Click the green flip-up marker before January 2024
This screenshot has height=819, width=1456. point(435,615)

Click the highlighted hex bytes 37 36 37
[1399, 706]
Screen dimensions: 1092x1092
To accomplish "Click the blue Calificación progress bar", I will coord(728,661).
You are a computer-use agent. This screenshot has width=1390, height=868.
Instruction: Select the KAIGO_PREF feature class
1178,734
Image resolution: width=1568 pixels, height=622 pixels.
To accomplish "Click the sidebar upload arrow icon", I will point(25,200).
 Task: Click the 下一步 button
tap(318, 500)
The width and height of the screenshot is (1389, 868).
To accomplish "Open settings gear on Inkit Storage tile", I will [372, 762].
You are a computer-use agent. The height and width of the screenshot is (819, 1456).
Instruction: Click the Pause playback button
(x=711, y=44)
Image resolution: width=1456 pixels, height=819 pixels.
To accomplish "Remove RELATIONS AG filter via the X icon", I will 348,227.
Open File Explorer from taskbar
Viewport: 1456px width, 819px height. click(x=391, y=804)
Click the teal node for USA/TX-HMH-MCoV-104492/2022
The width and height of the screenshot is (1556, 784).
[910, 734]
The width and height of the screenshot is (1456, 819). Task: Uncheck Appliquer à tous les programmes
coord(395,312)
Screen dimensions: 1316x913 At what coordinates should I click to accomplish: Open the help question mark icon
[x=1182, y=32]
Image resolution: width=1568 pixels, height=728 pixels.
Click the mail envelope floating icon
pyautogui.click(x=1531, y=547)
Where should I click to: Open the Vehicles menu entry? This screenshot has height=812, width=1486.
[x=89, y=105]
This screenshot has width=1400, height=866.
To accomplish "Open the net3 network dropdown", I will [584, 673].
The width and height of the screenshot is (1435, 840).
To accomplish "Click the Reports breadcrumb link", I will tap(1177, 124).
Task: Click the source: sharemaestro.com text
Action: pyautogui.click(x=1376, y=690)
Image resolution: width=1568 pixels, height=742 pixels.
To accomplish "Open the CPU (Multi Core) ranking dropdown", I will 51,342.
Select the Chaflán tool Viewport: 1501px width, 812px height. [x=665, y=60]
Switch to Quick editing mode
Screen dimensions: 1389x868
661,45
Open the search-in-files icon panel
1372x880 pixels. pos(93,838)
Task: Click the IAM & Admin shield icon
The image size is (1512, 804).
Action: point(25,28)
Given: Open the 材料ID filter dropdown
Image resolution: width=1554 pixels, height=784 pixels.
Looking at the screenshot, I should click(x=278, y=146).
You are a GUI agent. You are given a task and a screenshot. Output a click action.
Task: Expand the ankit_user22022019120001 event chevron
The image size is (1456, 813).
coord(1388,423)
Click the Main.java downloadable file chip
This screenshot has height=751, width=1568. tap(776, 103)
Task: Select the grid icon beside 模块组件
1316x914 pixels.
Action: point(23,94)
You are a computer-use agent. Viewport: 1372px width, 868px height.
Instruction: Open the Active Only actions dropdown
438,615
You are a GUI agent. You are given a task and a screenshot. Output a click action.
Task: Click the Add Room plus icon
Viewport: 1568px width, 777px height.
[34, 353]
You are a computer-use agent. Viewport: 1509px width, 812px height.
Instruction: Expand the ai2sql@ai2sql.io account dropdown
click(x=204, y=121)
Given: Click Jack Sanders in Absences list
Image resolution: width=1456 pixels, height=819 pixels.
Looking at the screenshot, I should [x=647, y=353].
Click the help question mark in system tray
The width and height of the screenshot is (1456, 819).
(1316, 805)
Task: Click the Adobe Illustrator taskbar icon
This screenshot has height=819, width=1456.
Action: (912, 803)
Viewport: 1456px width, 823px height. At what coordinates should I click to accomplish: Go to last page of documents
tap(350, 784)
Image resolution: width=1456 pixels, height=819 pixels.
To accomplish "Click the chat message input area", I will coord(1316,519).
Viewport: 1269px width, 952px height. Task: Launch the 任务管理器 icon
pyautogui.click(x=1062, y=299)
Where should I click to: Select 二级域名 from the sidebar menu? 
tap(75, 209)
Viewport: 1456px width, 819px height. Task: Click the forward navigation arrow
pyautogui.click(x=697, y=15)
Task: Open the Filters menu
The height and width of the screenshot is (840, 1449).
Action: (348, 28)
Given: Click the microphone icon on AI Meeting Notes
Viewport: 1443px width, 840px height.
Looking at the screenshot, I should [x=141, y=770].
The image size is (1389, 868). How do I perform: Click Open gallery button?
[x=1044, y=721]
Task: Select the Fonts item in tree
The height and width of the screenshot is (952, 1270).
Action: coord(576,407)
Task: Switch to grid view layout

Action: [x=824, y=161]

-*-

## Work instruction
Reproduce every entry above without a single alteration.

## Result for this exercise
Click the green flip-up marker before January 2024
This screenshot has height=819, width=1456. point(435,615)

Click the highlighted hex bytes 37 36 37
[1399, 706]
Screen dimensions: 1092x1092
To accomplish "Click the blue Calificación progress bar", I will coord(728,661).
You are a computer-use agent. This screenshot has width=1390, height=868.
Instruction: Select the KAIGO_PREF feature class
1178,734
Image resolution: width=1568 pixels, height=622 pixels.
To accomplish "Click the sidebar upload arrow icon", I will point(25,200).
 Task: Click the 下一步 button
tap(318, 500)
The width and height of the screenshot is (1389, 868).
To accomplish "Open settings gear on Inkit Storage tile", I will [372, 762].
You are a computer-use agent. The height and width of the screenshot is (819, 1456).
Instruction: Click the Pause playback button
(x=711, y=44)
Image resolution: width=1456 pixels, height=819 pixels.
To accomplish "Remove RELATIONS AG filter via the X icon", I will 348,227.
Open File Explorer from taskbar
Viewport: 1456px width, 819px height. click(x=391, y=804)
Click the teal node for USA/TX-HMH-MCoV-104492/2022
The width and height of the screenshot is (1556, 784).
[910, 734]
The width and height of the screenshot is (1456, 819). Task: Uncheck Appliquer à tous les programmes
coord(395,312)
Screen dimensions: 1316x913 At what coordinates should I click to accomplish: Open the help question mark icon
[x=1182, y=32]
Image resolution: width=1568 pixels, height=728 pixels.
Click the mail envelope floating icon
pyautogui.click(x=1531, y=547)
Where should I click to: Open the Vehicles menu entry? This screenshot has height=812, width=1486.
[x=89, y=105]
This screenshot has width=1400, height=866.
To accomplish "Open the net3 network dropdown", I will [584, 673].
The width and height of the screenshot is (1435, 840).
To accomplish "Click the Reports breadcrumb link", I will tap(1177, 124).
Task: Click the source: sharemaestro.com text
Action: pyautogui.click(x=1376, y=690)
Image resolution: width=1568 pixels, height=742 pixels.
To accomplish "Open the CPU (Multi Core) ranking dropdown", I will 51,342.
Select the Chaflán tool Viewport: 1501px width, 812px height. [x=665, y=60]
Switch to Quick editing mode
Screen dimensions: 1389x868
661,45
Open the search-in-files icon panel
1372x880 pixels. pos(93,838)
Task: Click the IAM & Admin shield icon
The image size is (1512, 804).
Action: point(25,28)
Given: Open the 材料ID filter dropdown
Image resolution: width=1554 pixels, height=784 pixels.
Looking at the screenshot, I should click(x=278, y=146).
You are a GUI agent. You are given a task and a screenshot. Output a click action.
Task: Expand the ankit_user22022019120001 event chevron
The image size is (1456, 813).
coord(1388,423)
Click the Main.java downloadable file chip
This screenshot has height=751, width=1568. tap(776, 103)
Task: Select the grid icon beside 模块组件
1316x914 pixels.
Action: point(23,94)
You are a computer-use agent. Viewport: 1372px width, 868px height.
Instruction: Open the Active Only actions dropdown
438,615
You are a GUI agent. You are given a task and a screenshot. Output a click action.
Task: Click the Add Room plus icon
Viewport: 1568px width, 777px height.
[34, 353]
You are a computer-use agent. Viewport: 1509px width, 812px height.
Instruction: Expand the ai2sql@ai2sql.io account dropdown
click(x=204, y=121)
Given: Click Jack Sanders in Absences list
Image resolution: width=1456 pixels, height=819 pixels.
Looking at the screenshot, I should [x=647, y=353].
Click the help question mark in system tray
The width and height of the screenshot is (1456, 819).
(1316, 805)
Task: Click the Adobe Illustrator taskbar icon
This screenshot has height=819, width=1456.
Action: (912, 803)
Viewport: 1456px width, 823px height. At what coordinates should I click to accomplish: Go to last page of documents
tap(350, 784)
Image resolution: width=1456 pixels, height=819 pixels.
To accomplish "Click the chat message input area", I will coord(1316,519).
Viewport: 1269px width, 952px height. Task: Launch the 任务管理器 icon
pyautogui.click(x=1062, y=299)
Where should I click to: Select 二级域名 from the sidebar menu? 
tap(75, 209)
Viewport: 1456px width, 819px height. Task: Click the forward navigation arrow
pyautogui.click(x=697, y=15)
Task: Open the Filters menu
The height and width of the screenshot is (840, 1449).
Action: (348, 28)
Given: Click the microphone icon on AI Meeting Notes
Viewport: 1443px width, 840px height.
Looking at the screenshot, I should [x=141, y=770].
The image size is (1389, 868). How do I perform: Click Open gallery button?
[x=1044, y=721]
Task: Select the Fonts item in tree
The height and width of the screenshot is (952, 1270).
Action: coord(576,407)
Task: Switch to grid view layout

Action: [x=824, y=161]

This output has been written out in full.